CHAPTER XVII

A Taste of Village Life

The change from farm to village life, though delightful, was not so complete as we had anticipated, for we not only carried with us several cows and a span of horses, but the house which we had rented stood at the edge of town and possessed a large plot; therefore we not only continued to milk cows and curry horses, but set to work at once planting potatoes and other vegetables almost as if still upon the farm. The soil had been poorly cultivated for several years, and the weeds sprang up like dragons' teeth. Work, it seemed, was not to be escaped even in the city.

Though a little resentful of this labor and somewhat disappointed in our dwelling, we were vastly excited by certain phases of our new surroundings. To be within a few minutes' walk of the postoffice, and to be able to go to the store at any moment, were conditions quite as satisfactory as we had any right to expect. Also we slept later, for my father was less disposed to get us out of bed at dawn and this in itself was an enormous gain, especially to my mother.

Osage, a small town, hardly more than a village, was situated on the edge of a belt of hardwood timber through which the Cedar River ran, and was quite commonplace to most people but to me it was both mysterious and dangerous, for it was the home of an alien tribe, hostile and pitiless—"The Town Boys."

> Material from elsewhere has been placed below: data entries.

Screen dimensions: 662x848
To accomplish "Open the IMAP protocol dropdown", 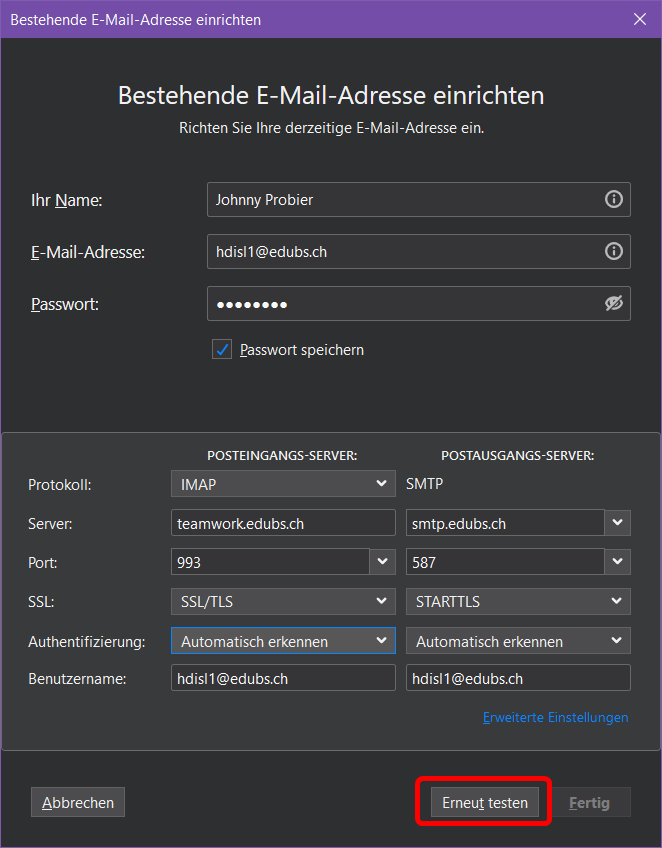I will [x=283, y=484].
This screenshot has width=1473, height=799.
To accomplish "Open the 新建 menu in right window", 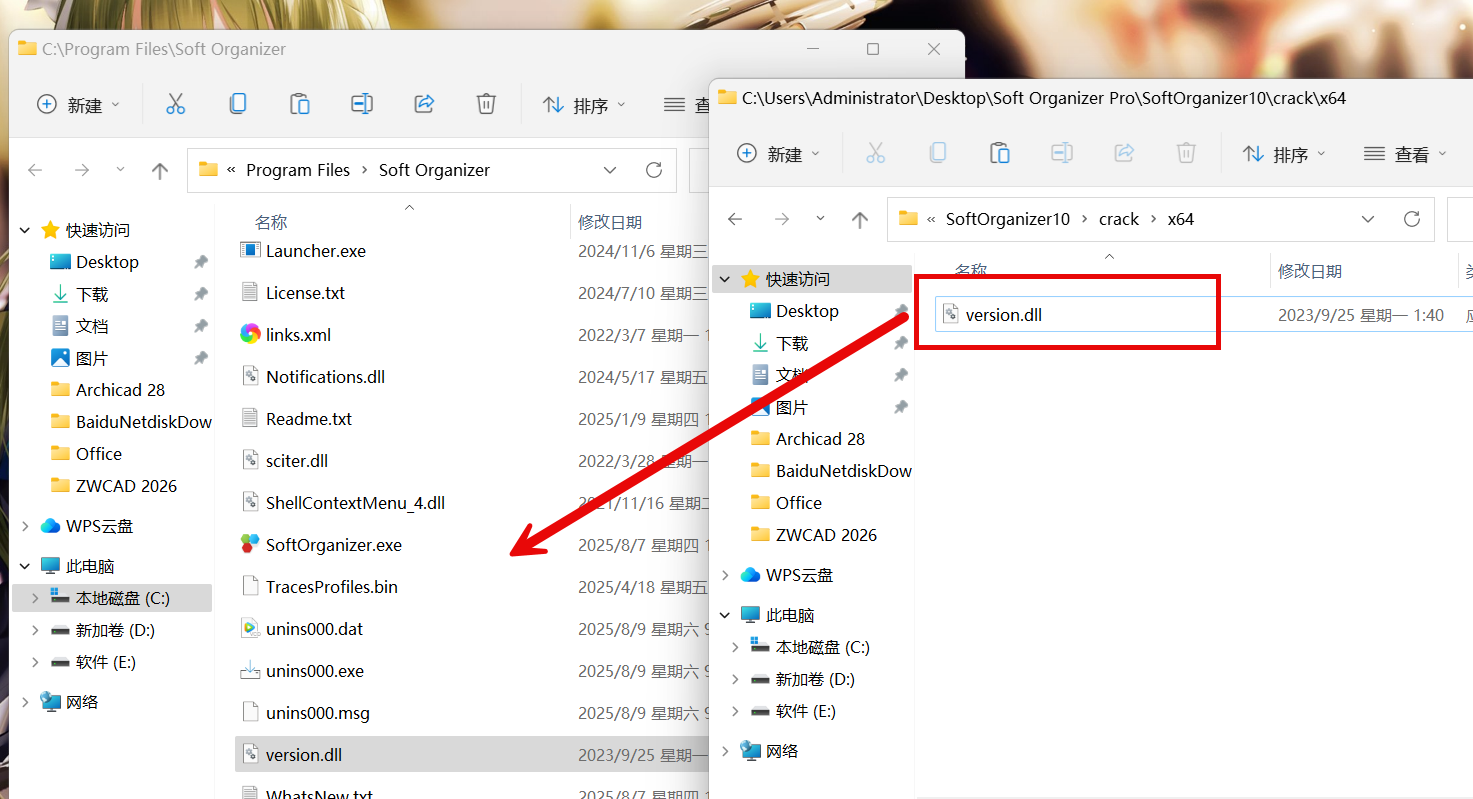I will [x=778, y=154].
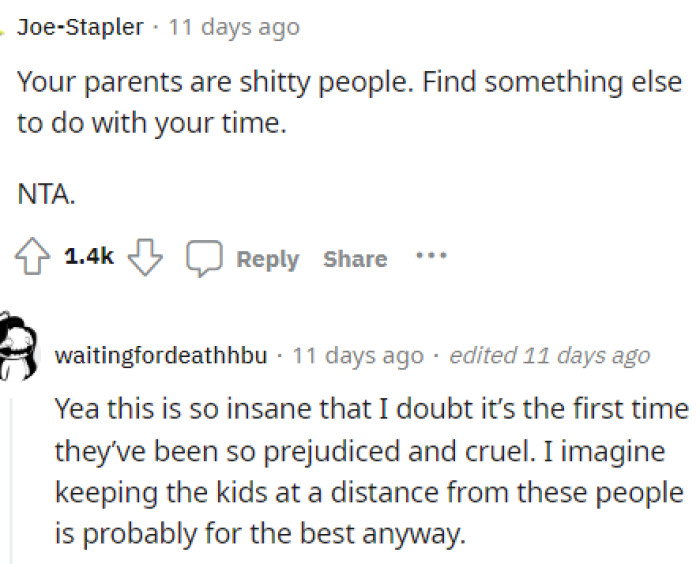700x564 pixels.
Task: Reply to Joe-Stapler's comment
Action: click(267, 259)
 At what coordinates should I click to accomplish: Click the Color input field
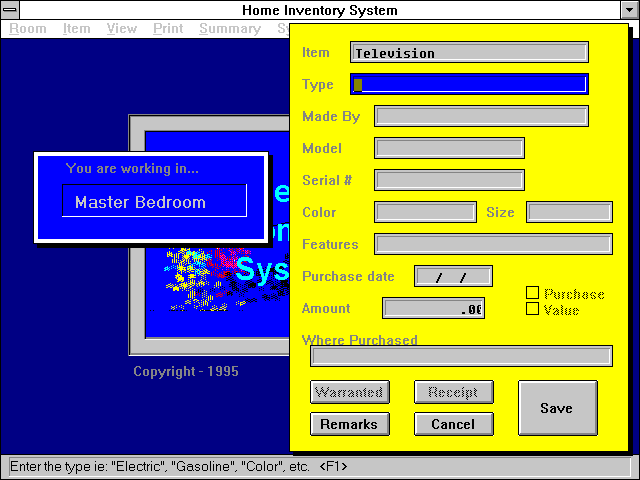425,212
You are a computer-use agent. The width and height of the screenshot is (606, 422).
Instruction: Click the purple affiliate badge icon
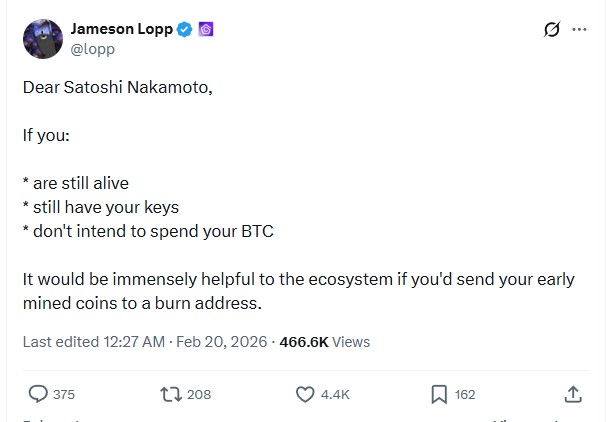pos(205,30)
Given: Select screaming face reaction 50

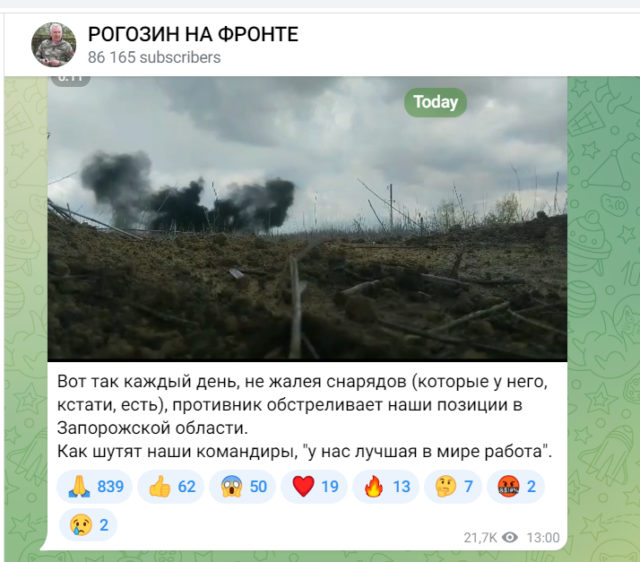Looking at the screenshot, I should 243,486.
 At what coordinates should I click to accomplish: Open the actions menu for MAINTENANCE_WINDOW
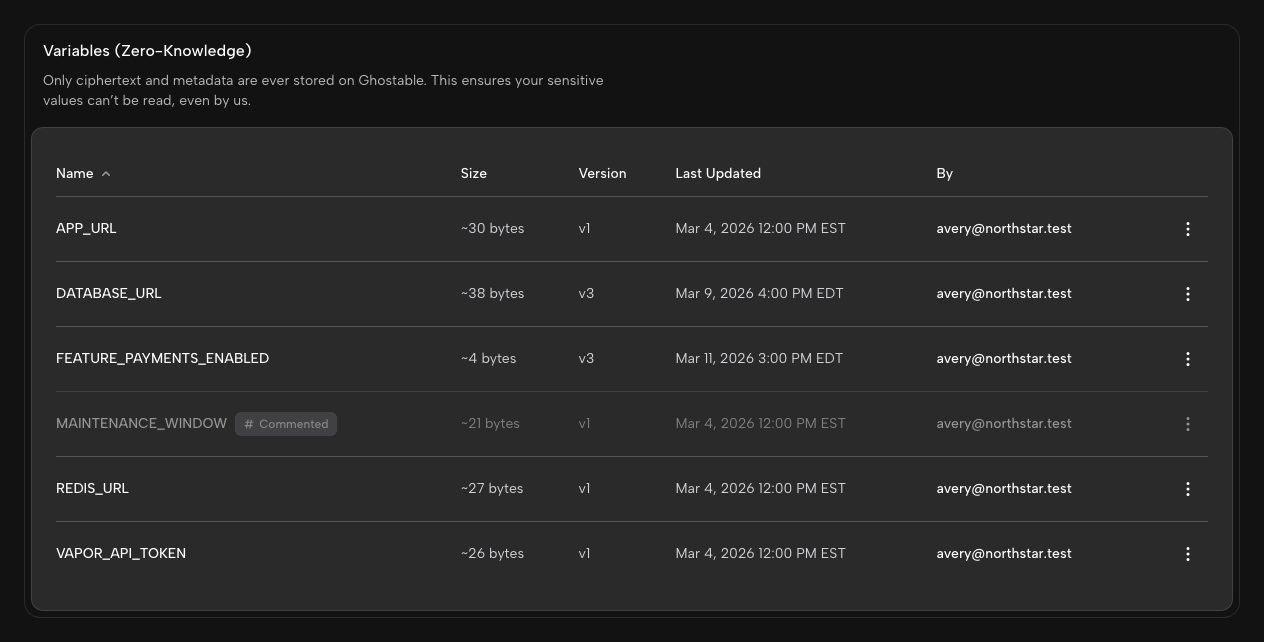[1187, 423]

Up to this time I had both hated and feared them, knowing that they hated and despised me, and now, suddenly I was thrust among them and put on my own defenses. For a few weeks I felt like a young rooster in a strange barn-yard,—knowing that I would be called upon to prove my quality. In fact it took but a week or two to establish my place in the tribe for one of the leaders of the gang was Mitchell Scott, a powerful lad of about my own age, and to his friendship I owe a large part of my freedom from persecution.

Uncle David came to see us several times during the spring and his talk was all about "going west." He was restless under the conditions of his life on a farm. I don't know why this was so, but a growing bitterness clouded his voice. Once I heard him say, "I don't know what use I am in the world. I am a failure." This was the first note of doubt, of discouragement that I had heard from any member of my family and it made a deep impression on me. Disillusionment had begun.

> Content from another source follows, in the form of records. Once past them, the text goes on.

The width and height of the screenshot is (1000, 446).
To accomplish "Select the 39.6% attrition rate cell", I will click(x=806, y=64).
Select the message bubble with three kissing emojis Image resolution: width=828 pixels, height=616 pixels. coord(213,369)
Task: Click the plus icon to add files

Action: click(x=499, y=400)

During the early part of the summer my brother and I worked in the garden with frequent days off for fishing, swimming and berrying, and we were entirely content with life. No doubts assailed us. We swam in the pond at Rice's Mill and we cast our hooks in the sunny ripples below it. We saw the circus come to town and go into camp on a vacant lot, and we attended every movement of it with a delicious sense of leisure. We could go at night with no long ride to take after it was over.—The fourth of July came to seek us this year and we had but to step across the way to see a ball-game. We were at last in the center of our world.